═══ Datenzeilen ═══

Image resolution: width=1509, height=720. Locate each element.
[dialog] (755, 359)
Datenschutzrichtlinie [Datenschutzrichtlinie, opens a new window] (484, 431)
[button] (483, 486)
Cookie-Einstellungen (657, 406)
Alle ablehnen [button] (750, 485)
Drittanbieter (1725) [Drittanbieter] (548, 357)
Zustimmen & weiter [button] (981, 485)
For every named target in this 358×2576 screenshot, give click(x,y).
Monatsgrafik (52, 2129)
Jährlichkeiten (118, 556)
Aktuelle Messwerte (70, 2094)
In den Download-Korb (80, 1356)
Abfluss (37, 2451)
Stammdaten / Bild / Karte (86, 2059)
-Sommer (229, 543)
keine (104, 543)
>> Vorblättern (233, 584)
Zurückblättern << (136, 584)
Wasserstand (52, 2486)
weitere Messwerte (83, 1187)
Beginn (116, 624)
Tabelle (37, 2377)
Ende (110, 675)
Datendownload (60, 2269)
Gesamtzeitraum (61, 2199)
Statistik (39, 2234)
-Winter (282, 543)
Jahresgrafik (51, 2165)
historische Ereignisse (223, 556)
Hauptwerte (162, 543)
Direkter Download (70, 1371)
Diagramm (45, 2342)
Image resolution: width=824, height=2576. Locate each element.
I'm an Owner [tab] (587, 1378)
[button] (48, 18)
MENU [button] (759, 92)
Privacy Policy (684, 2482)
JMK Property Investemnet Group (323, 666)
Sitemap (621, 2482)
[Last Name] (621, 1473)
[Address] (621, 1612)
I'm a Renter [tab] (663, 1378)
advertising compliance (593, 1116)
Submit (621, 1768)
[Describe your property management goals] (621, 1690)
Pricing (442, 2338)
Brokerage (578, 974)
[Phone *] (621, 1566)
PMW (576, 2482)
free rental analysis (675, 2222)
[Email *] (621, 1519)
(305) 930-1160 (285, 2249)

═══

Ziel der Aufgabe. Gib den Abschnitt, der mit der Zeile mit „Direkter Download (70, 1371)“ beginnt und mit der Zeile mit „[Last Name] (621, 1473)“ endet, einschließlich dieser beiden Zeilen als Markdown-Tabelle mit den Spalten „Nr.“ und „Zeile“ aus. Leerzeilen werden dabei weggelassen.

Ergebnis der Übung.
| Nr. | Zeile |
|---|---|
| 1 | Direkter Download (70, 1371) |
| 2 | Diagramm (45, 2342) |
| 3 | Image resolution: width=824, height=2576. Locate each element. |
| 4 | I'm an Owner [tab] (587, 1378) |
| 5 | [button] (48, 18) |
| 6 | MENU [button] (759, 92) |
| 7 | Privacy Policy (684, 2482) |
| 8 | JMK Property Investemnet Group (323, 666) |
| 9 | Sitemap (621, 2482) |
| 10 | [Last Name] (621, 1473) |